The output of the concept phase was a clickable prototype created by my colleagues (experience team & visual design team).
My first engagement was to write a test plan together with my colleague (Assc. UX Dir.), and facilitate moderated user tests with internal Bloomberg staff and real end users.
Insights and findings were synthesized in a deck identifying common themes across the sample set. Some action steps were specific to the visual design others to key workflows.
Requirements were typically gathered in 2-hrs work sessions with product owner/client including a feedback-loop on a weekly basis. These sessions were conducted in person as well as conference calls using prototypes, whiteboards, and lots of listening.
Requirement gathering brought us to an annotated prototype that was reviewed with the full leadership and project team before development and Q&A would sink their teeth in.
This "living" document grew as the project progressed and became the source of truth.
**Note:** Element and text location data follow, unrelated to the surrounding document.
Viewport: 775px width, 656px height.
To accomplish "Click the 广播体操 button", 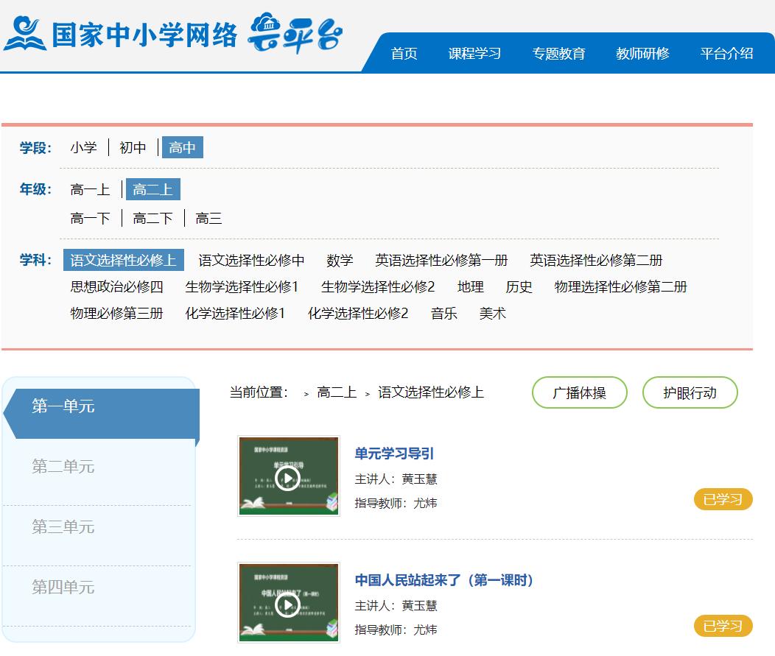I will point(579,393).
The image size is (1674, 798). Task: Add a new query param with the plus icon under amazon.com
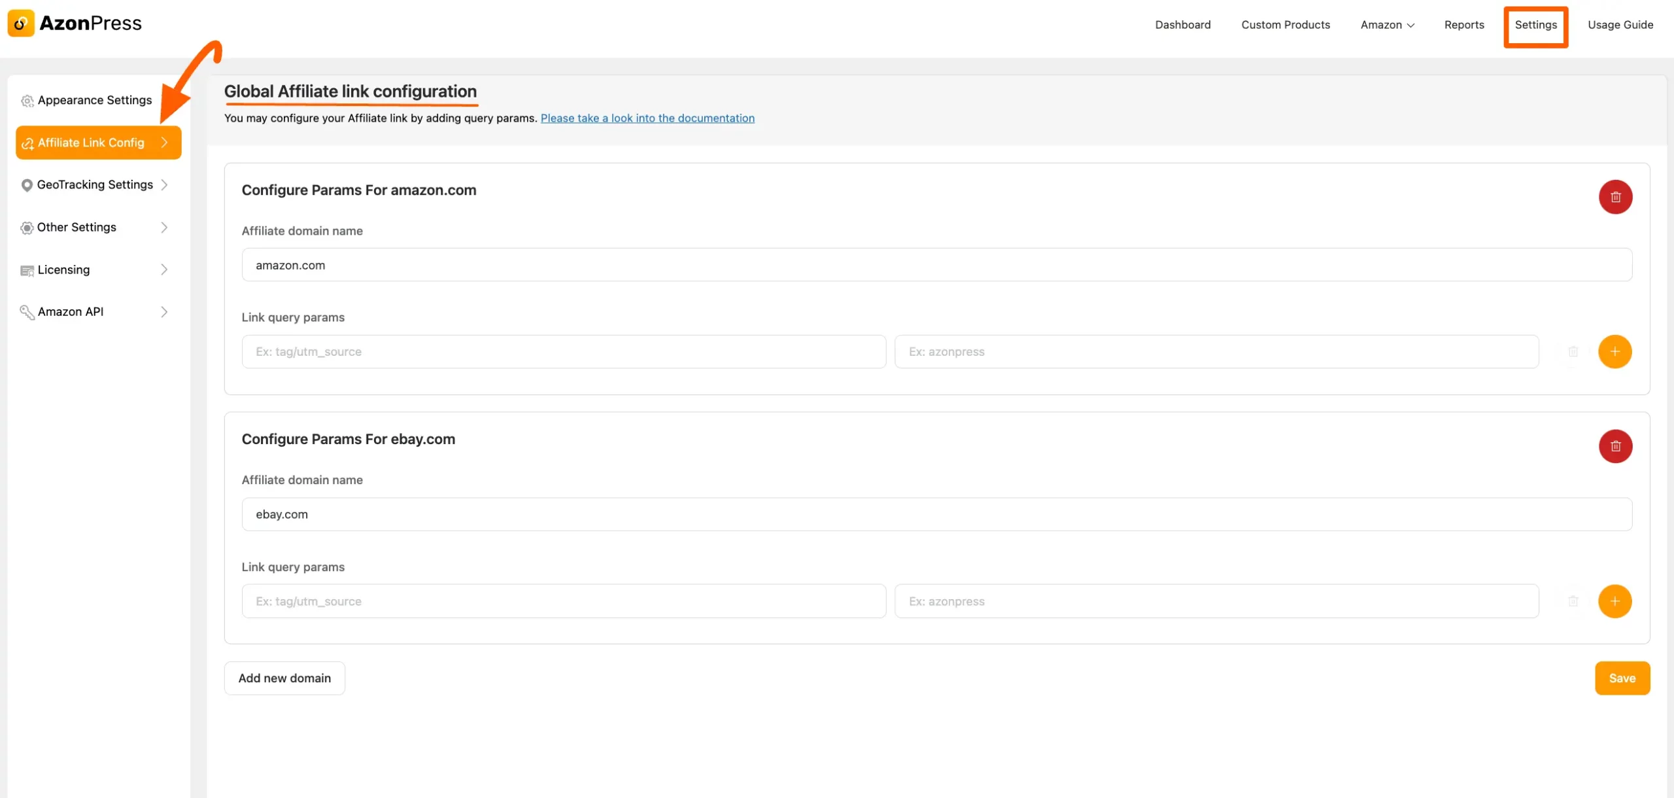click(1614, 351)

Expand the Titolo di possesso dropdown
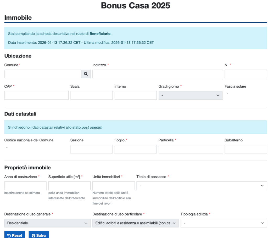click(x=202, y=186)
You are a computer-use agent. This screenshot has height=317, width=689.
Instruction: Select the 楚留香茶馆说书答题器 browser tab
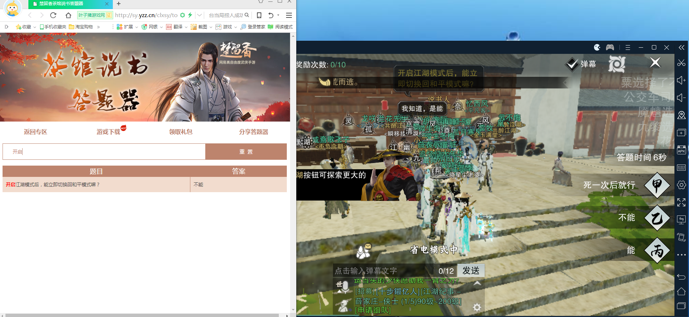[66, 4]
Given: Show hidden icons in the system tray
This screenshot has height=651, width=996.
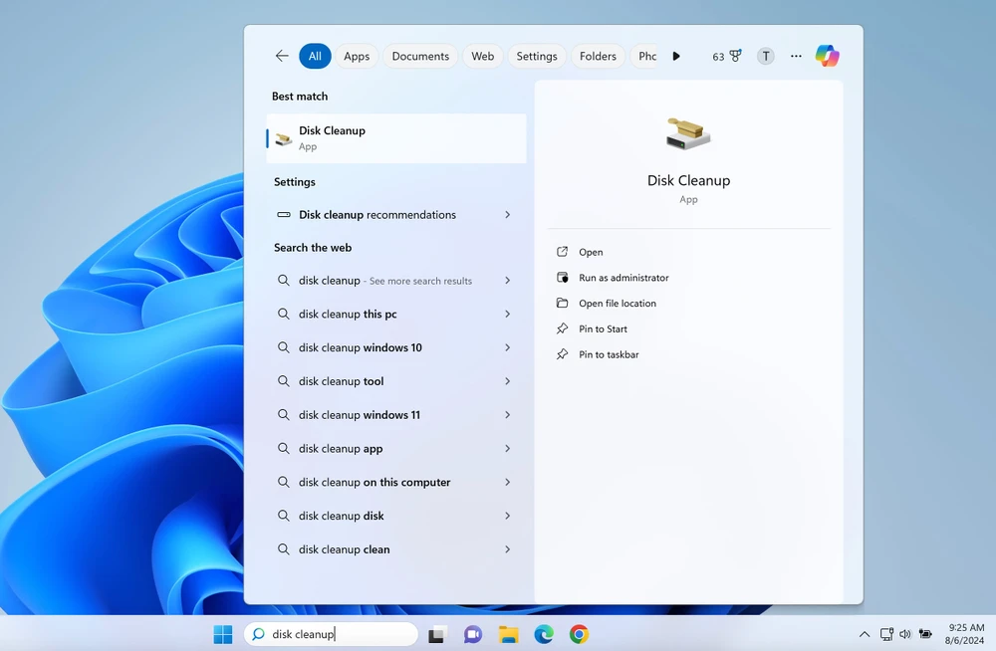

As backend and frontend teams got their hands dirty, my role was to make sure design decisions were communicated clearly but more so reacting to unforeseen challenges. This meant assisting Q&A writing Jira Tickets and ironing out the details.
As the product got built a 3 months’ transition phase began with the internal Bloomberg UX team, including user testing facilitated in the Bloomberg UX Lab. My role in this part of the phase was to provide context for new team members who had a steep learning curve ahead of them, and partner with the UX-research team who synthesized findings in a report.
The lab results showed us that we needed to solve unexpected design challenges that span from simple labeling to more complex workflows before the MVP launch.
My role here was very hands-on in coming up with design solutions and communicating them to the leadership and project team before launching the MVP.
Stockholm syndrome took shape during the 18 months’ engagement and I was very pleased with being a part of the soft MVP product launch. I certainly would have welcomed the opportunity to iterate & optimize, however, such is agency life.
It was great to hear how the soft launch was positively received to a select few clients and internal Bloomberg staff that provided constructive feedback to some key workflows. One result of this was to tweak the 'Create New User' flow that used progressive disclosure as a pattern, however, the UK staff had a slightly different workflow leaving the progressive workflow as a roadblock.
My engagement and design activities on this project focused on requirement gathering, user testing, prototyping, design communications, and lots of personal growth that lead to a Lead Experience Designer promotion.
- As far as I'm aware this enterprise product is still in incremental releases rollout.